#### CHALLENGES
• a. In the concert review, which Willie Nelson song did Moorer perform as her encore?
• b. Write out the passage of the concert review that begins at the words "The deepness in" and stops after "normally bustling club.", replacing "club" with "venue".

#### TEXT TO READ

--- BEGIN ---

Allison Moorer: an angelic concert experience

The Roxy, West Hollywood, Cal., Nov. 9, 2000

By Dan MacIntosh

WEST HOLLYWOOD, CA - In her simple top, blue jeans and sandals, Allison Moorer looked just like an unassuming high school student as she took the stage with her five-piece band. But from small things mamma, Bruce Springsteen once sang, big things one day come, and this petite flower sang like an assertive mamma tonight.

The deepness in Moorer's voice gives it an undeniable authority and implies more experience than any written resume could ever reveal. In her brief hour set, Moorer was still able to touch upon a variety of musical bases. "Send Down An Angel" floated with a dreamy quality, "Don't Have A Gun" burned with Southern rock feel and "No Next Time" ended with the kind of moodiness normally associated with alternative groups like Radiohead.

The evening's most touching moment came when Moorer was left alone on the stage with just her acoustic guitar to perform the autobiographical "Cold Cold Earth," which tells the tragic story about how her father murdered his wife, before taking his own life. This moment left a hush within the walls of this normally bustling club.

Moorer honored a request for some Willie Nelson by encoring on "Angel Flying Too Close to the Ground," with only two acoustic guitarists flanking her on each side. This was a fitting closure, since it is truly an angelic experience each time Moorer sings.

And just like angels from above, this beautiful creature has powers well beyond what her frail appearance might imply.

--- END ---

#### DATA LINES
--- BEGIN ---

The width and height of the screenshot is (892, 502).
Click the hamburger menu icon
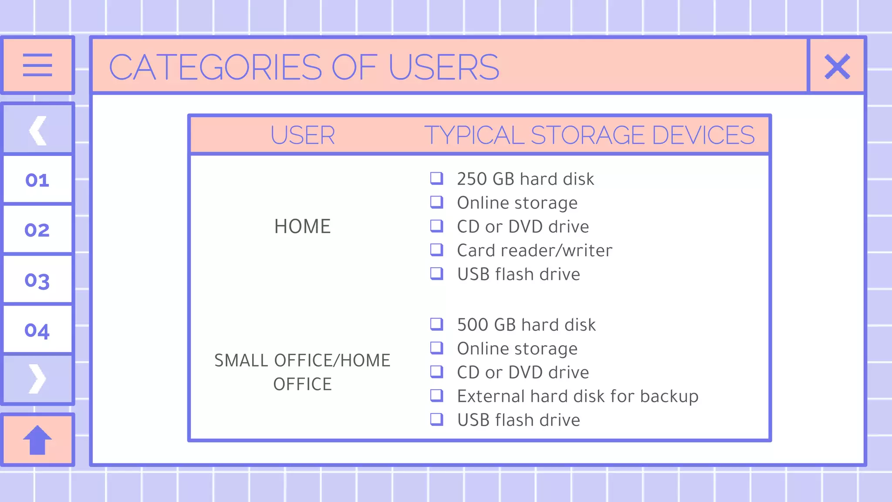pyautogui.click(x=37, y=65)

--- END ---

#### THE SOLUTIONS
• a. "Angel Flying Too Close to the Ground."

• b.
The deepness in Moorer's voice gives it an undeniable authority and implies more experience than any written resume could ever reveal. In her brief hour set, Moorer was still able to touch upon a variety of musical bases. "Send Down An Angel" floated with a dreamy quality, "Don't Have A Gun" burned with Southern rock feel and "No Next Time" ended with the kind of moodiness normally associated with alternative groups like Radiohead.

The evening's most touching moment came when Moorer was left alone on the stage with just her acoustic guitar to perform the autobiographical "Cold Cold Earth," which tells the tragic story about how her father murdered his wife, before taking his own life. This moment left a hush within the walls of this normally bustling venue.